Views of the output table to be used across metrics in place of program outputs.

Alternatively, you can specify as list using tmlt.analytics.tuner.SessionProgramTuner.views class variable.

If the program has outputs, unprotected inputs or parameters, the view method can pass outputs, unprotected_inputs and/or parameters as arguments and the value gets auto-populated from the program.

Parameters:: name (str) – A name for the output view.

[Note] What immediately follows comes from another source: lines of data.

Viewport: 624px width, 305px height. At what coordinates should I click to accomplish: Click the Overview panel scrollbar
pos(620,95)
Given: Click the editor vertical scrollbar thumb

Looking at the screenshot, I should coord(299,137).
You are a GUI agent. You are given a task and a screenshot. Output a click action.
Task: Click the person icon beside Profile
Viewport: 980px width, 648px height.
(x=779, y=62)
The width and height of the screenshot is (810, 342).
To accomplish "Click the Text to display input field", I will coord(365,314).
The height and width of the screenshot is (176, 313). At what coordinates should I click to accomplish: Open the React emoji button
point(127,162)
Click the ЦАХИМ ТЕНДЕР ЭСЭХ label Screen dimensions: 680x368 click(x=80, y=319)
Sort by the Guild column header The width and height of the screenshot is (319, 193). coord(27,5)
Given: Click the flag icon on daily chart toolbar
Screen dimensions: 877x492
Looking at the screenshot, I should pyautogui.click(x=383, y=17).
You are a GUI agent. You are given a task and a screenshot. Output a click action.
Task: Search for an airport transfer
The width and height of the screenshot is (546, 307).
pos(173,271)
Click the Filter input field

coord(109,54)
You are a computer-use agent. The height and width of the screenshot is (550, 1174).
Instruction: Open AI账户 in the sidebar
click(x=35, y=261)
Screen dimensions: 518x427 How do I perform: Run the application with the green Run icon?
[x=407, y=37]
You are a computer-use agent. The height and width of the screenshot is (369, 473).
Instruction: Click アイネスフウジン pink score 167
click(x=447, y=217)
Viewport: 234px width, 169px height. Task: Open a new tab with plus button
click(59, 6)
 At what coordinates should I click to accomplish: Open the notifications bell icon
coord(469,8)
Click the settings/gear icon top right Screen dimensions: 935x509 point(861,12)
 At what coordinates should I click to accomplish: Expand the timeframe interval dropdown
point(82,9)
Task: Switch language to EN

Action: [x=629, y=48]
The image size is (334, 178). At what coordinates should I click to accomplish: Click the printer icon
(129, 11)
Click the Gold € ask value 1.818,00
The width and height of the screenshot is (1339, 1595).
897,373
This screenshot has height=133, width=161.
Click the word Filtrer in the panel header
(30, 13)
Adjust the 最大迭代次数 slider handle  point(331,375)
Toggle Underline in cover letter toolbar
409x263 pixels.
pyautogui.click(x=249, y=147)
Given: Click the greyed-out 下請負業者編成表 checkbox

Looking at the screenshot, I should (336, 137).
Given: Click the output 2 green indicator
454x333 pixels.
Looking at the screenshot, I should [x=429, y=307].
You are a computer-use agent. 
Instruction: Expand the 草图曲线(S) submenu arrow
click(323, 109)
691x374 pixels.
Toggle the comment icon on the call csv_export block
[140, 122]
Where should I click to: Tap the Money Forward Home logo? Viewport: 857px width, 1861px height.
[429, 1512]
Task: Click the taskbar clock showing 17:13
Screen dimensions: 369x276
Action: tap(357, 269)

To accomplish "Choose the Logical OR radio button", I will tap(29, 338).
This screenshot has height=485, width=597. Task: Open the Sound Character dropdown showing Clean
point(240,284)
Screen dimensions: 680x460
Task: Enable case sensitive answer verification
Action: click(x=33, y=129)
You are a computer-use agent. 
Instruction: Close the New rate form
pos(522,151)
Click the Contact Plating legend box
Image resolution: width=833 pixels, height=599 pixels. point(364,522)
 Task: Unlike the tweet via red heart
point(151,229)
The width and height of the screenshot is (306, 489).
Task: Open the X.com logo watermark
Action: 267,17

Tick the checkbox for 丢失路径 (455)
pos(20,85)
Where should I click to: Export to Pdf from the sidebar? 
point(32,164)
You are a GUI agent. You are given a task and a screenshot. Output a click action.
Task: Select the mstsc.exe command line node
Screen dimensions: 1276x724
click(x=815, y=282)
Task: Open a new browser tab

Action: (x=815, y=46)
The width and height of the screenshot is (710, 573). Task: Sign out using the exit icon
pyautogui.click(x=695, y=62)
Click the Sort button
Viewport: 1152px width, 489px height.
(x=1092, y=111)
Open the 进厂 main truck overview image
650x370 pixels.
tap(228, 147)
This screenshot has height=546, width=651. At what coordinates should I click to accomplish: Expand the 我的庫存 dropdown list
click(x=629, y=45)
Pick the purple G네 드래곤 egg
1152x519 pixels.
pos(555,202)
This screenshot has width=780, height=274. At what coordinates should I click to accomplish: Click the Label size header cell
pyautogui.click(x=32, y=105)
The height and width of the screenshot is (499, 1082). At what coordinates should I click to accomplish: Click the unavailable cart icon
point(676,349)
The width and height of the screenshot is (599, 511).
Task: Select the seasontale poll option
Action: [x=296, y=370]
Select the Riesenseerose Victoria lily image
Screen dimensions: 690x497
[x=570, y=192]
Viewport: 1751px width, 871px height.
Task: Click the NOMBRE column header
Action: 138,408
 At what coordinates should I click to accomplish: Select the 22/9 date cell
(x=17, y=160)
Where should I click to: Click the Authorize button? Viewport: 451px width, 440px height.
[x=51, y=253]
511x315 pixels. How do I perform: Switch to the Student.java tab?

>>> from tmlt.analytics import Session
>>> from tmlt.tune import MedianRelativeError

>>> class Program(SessionProgram):
...     class ProtectedInputs:
...         protected_df: DataFrame
...     class UnprotectedInputs:
...         unprotected_df: DataFrame
...     class Outputs:
...         output_df: DataFrame
...     def session_interaction(self, session: Session):
...         ...
>>> class Tuner(SessionProgramTuner, program=Program):
...     @view("output_view")
...     @staticmethod
...     def custom_view1(
...         outputs: Dict[str, DataFrame],
...     ) -> DataFrame:
...         ...
...     @view("another_output_view")
...     @staticmethod
...     def custom_view2(
...         outputs: Dict[str, DataFrame],
...         unprotected_inputs: Dict[str, DataFrame],
...     ) -> DataFrame:
...         ...
...     metrics = [
...         MedianRelativeError(
...             output="output_view",
...             join_columns=["x"],
...             measure_column="a_sum"
...         ),
...     ] # The view can be used instead of output when metric is defined

single_output_metric(name, description=None, baseline=None, output=None, grouping_columns=None, measure_column=None, empty_value=None)#

Decorator to define a custom metric method for SessionProgram.

This decorator corresponds to SingleOutputMetric. If you can use the joined_output_metric() decorator instead, it will likely be easier to use.

The decorated function must have the following parameters:

dp_output: the chosen DP output DataFrame.
baseline_outputs: the chosen baseline output DataFrame.

It may also have the following optional parameters:

result_column_name: if the function returns a DataFrame, the metric results should be in a column with this name
unprotected_inputs: A dictionary containing the program’s unprotected inputs.
parameters: A dictionary containing the program’s parameters.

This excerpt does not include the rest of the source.